By now, you’ve probably heard about the new 2017 FDA Food Code
and wondered why it matters and whether it would bring any changes to the way you conduct your foodservice operation.
The Food Code represents the U.S. Food and Drug Administration’s best advice for a uniform system of provisions that address food safety and protection. It establishes sound requirements that help to prevent foodborne illness and injury and eliminate the most important food safety hazards in foodservice operations.
While the 2017 Food Code includes myriad changes and updates, Vito Palazzolo, MSPA, RS-REHS, CP-FS, Manager, Food Safety & Industry Relations for the National Restaurant Association, has identified three highlights that are extremely important for every foodservice operation to implement.
How is this a change?
- Person in Charge. The person in charge (PIC) shall be a certified food protection manager who has shown proficiency of required information through passing a test that is part of an accredited program and be on-site at all times while the facility is in operation. Also, this person must be designated in writing as the PIC.

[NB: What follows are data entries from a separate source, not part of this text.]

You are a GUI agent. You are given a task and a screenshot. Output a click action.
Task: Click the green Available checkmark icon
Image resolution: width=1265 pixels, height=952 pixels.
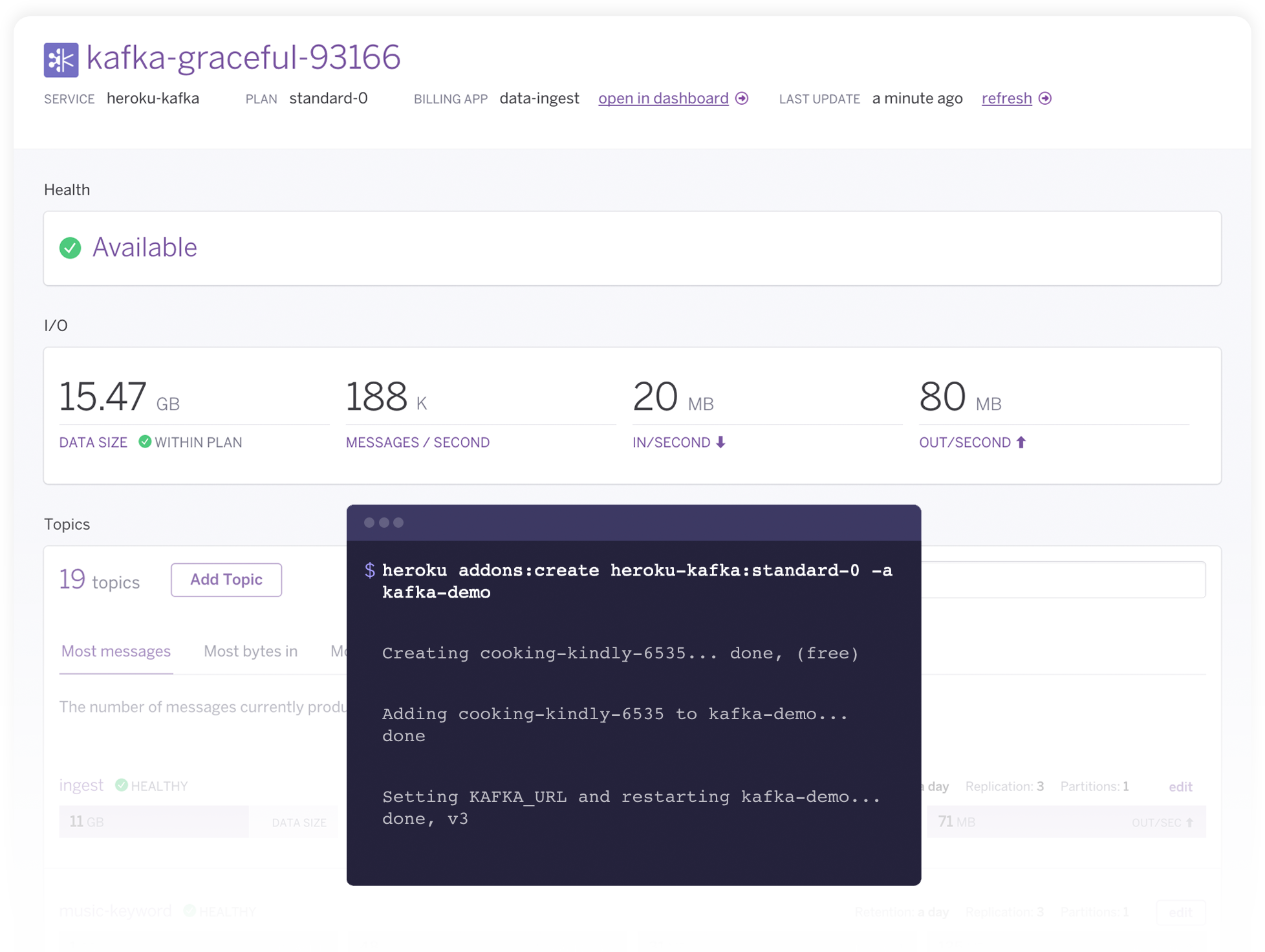tap(70, 248)
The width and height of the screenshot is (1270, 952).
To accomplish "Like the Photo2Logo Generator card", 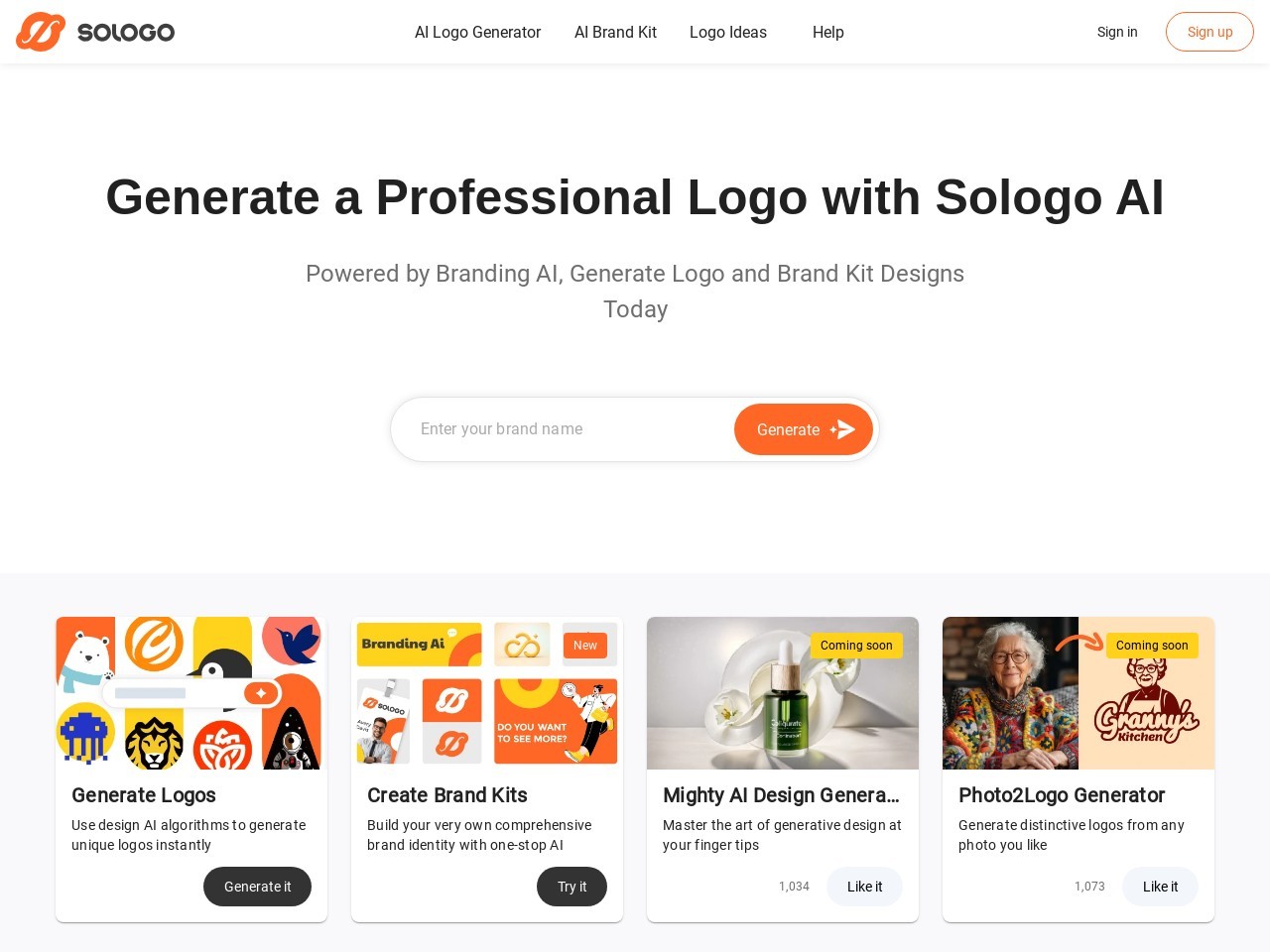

Previously anyone on staff could be the PIC, and while they were so designated, they did not have to be on-site or certified. Now, the PIC has to be a certified food protection manager, and has to be on site. This requirement increases responsibility and accountability, which will drive food safety. It will also mean that foodservice establishments will need to have more certified food protection managers, so that every shift will have a certified manager on site at all times.
- Use of Bandages, Finger Cots, or Finger Stalls. If used, an impermeable cover such as a bandage, finger cot or finger stall located on the wrist, hand or finger of a food employee working with exposed food shall be covered with a single-use glove.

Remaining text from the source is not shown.